— begin Record extracts —

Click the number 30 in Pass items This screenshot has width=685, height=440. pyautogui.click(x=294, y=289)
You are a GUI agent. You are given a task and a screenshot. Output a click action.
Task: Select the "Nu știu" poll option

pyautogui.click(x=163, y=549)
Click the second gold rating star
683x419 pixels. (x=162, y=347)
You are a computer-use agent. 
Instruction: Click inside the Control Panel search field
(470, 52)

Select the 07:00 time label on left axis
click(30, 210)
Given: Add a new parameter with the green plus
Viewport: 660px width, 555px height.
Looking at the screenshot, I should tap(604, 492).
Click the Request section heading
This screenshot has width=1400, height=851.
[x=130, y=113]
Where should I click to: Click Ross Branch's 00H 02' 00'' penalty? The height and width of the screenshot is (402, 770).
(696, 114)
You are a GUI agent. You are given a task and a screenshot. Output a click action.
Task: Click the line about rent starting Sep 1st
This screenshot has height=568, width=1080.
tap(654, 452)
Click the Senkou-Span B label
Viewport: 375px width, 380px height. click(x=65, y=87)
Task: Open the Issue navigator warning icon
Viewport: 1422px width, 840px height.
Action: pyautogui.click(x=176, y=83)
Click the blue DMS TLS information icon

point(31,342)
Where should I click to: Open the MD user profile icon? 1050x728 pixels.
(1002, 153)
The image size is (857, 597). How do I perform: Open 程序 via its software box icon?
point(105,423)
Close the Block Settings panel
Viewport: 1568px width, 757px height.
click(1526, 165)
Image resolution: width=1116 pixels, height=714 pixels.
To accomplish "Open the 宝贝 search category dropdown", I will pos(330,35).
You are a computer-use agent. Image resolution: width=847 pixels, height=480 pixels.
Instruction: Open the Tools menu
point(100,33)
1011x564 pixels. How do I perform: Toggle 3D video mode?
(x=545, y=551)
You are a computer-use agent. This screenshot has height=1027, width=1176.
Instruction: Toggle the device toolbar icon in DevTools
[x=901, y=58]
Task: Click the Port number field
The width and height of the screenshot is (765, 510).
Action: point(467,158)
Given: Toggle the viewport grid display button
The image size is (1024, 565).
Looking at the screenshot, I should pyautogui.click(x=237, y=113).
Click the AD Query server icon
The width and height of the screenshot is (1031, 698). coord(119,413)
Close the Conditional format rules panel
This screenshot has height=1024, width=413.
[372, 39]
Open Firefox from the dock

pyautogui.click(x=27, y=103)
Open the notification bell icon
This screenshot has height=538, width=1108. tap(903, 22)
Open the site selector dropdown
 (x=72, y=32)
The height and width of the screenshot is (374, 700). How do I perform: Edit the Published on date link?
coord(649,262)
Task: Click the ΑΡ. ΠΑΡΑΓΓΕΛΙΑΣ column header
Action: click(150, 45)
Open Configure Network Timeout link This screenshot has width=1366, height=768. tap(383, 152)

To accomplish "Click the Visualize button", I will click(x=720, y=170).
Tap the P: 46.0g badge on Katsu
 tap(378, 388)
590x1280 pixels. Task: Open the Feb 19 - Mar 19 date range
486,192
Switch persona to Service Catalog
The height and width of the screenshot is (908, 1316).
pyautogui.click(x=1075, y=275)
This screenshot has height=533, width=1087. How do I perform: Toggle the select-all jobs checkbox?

— end Record extracts —

## Instructions to follow
Format the records from the start through the line containing "683x419 pixels. (x=162, y=347)" as a two-column CSV with the columns instruction and action. Use one row per record, put each value in a single quoted field, and replace any line breaks with spaces.

## The answer
instruction,action
"Click the number 30 in Pass items This screenshot has width=685, height=440.","pyautogui.click(x=294, y=289)"
"You are a GUI agent. You are given a task and a screenshot. Output a click action. Task: Select the ""Nu știu"" poll option","pyautogui.click(x=163, y=549)"
"Click the second gold rating star","683x419 pixels. (x=162, y=347)"